Motherhood doesn't change you except... Part 2

One of the things I have always taken pride in is that I am not a materialistic person. Sure, I have things and if things includes running gear then yes, I have things-a-plenty. However until the birth of la cocotte, I was never attached to any material object over and above the function it served. Sure, I like my running shoes but when they have done their 800 km of running and then their year of walking then I toss them no matter how many PBs they might have run. I am not one who desires to own pretty things. I am not really interested in jewelery. If I want to look at beautiful objects I am happy to see them in a gallery or a shop window. But moreover, I don't (or didn't) attach emotion to objects. And I liked that in myself. It translates to a clutter-free life.

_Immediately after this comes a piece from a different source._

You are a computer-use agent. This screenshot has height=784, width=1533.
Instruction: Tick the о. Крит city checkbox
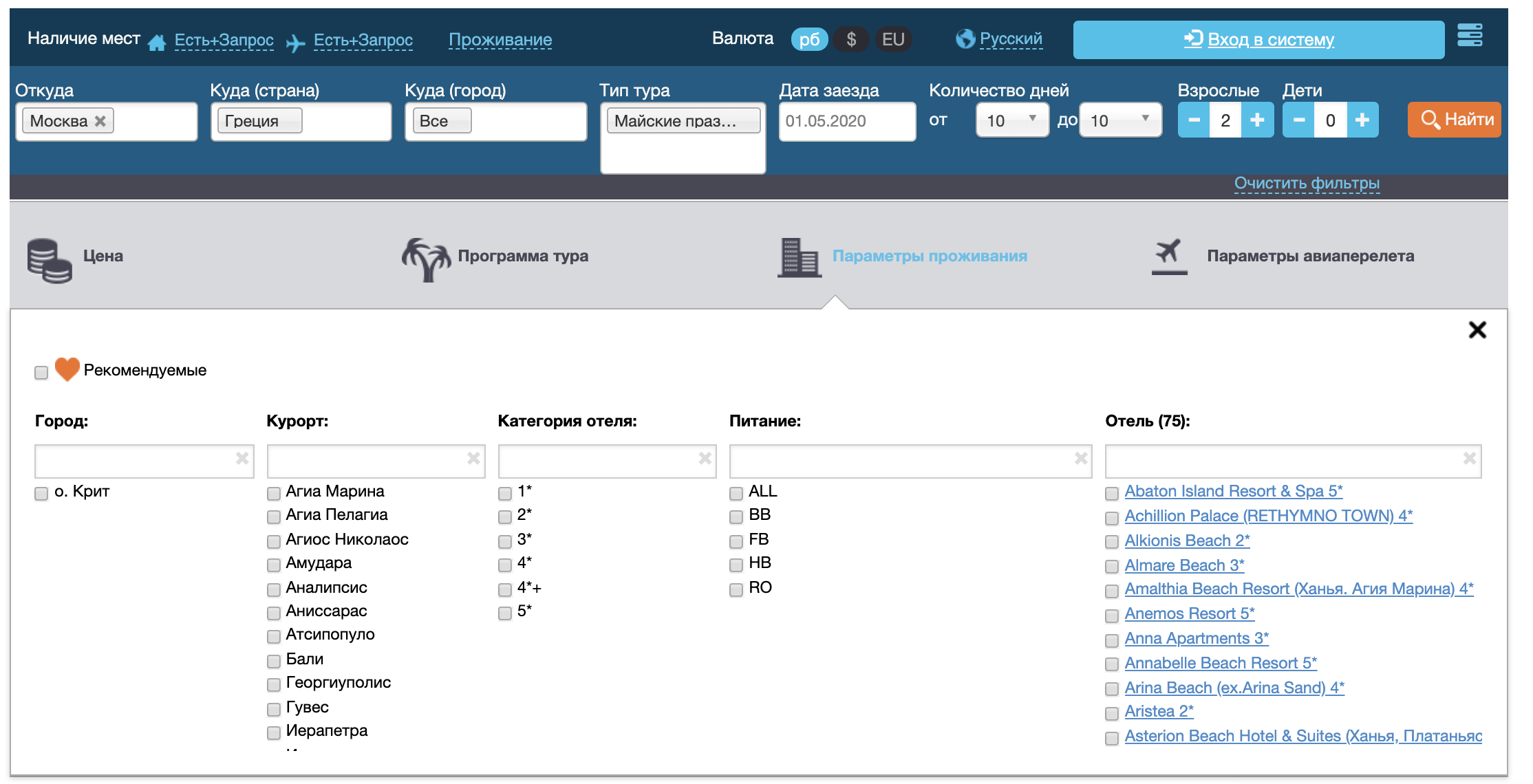click(x=41, y=494)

Then came the night of the snowstorm. We were at a friend's place for dinner, me, hubby, la cocotte and the omni-present Monsieur le Dinosaur. We took a cab home and the next morning I realized that Monsier le Dinosaur was AWOL. I contacted our friend to find out if he had spent the night at her place. He had not. Which could only mean, in my mind, that Monsieur le Dinosaur was riding around town in the backseat of cab 8761 (strangely hubby had remembered the cab number we took). As I thought of Monsieur le Dinosaur getting sat on, and dripped on with dirty boot water and worst of all, unknowingly kicked out of the cab into a nameless gutter, his innocent smile still intact despite all abuse, I truly began to feel ill. At that moment I realized I had become attached to a material object. I wasn't feeling attached on behalf of la cocotte. She was still too young to form attachments to anything except mommy & daddy. No, I was genuinely missing him and fearing his permanent loss. Me! Missing a stuffed, blue dinosaur...

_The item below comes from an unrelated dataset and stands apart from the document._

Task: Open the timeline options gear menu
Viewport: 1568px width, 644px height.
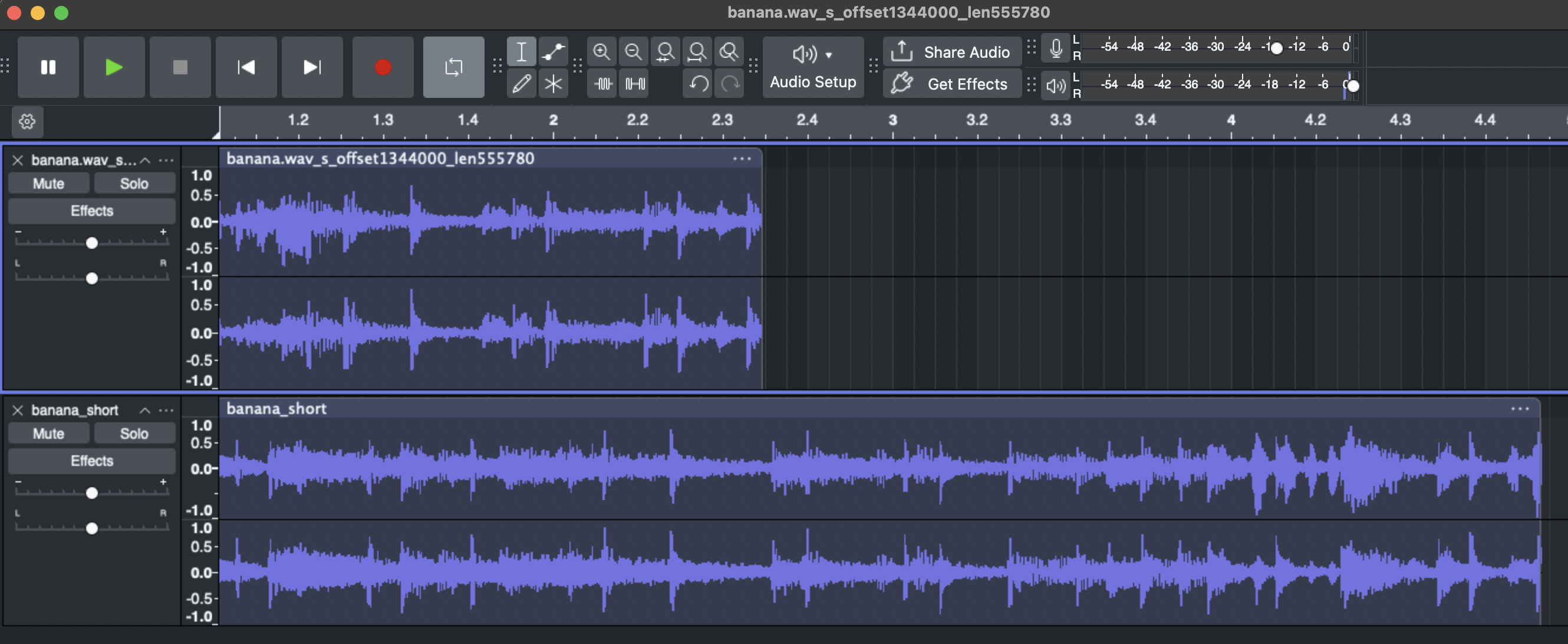Action: 27,121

Now as I evaluate all of the possessions that have come along with la cocotte in the form of gifts (many), hand-me-downs (the majority) and purchases (some), I realize I have become helplessly and hopelessly attached to these material objects. I remember when I bought her snowsuit. I picked it off a rack of a half dozen other identical, clean, inanimate, generic looking snowsuits. Throughout this winter she has imbibed that snowsuit with purpose. Through the drool, the diaper leaks, the coffee spill (mine not hers and not when she was in it), the thousands of mental and hundreds of real snapshots I have taken of her in this snowsuit she has brought life to that empty shell of a snowsuit.

I have been slowly giving away her things as she outgrows them. Since the vast majority of them were donated from erstwhile babies, it is only fair to keep passing them along to the babies downstream on this great conveyor belt of life. But it is with great reluctance that I part with each shirt, each pair of socks, each hat and yes, finally, THE snowsuit. I want to hoard and to hold and to keep that part of her history with me. I want to fill my life with the clutter that is hers. But I pack it up and ship it off and console myself with Monsieur le Dinosaur.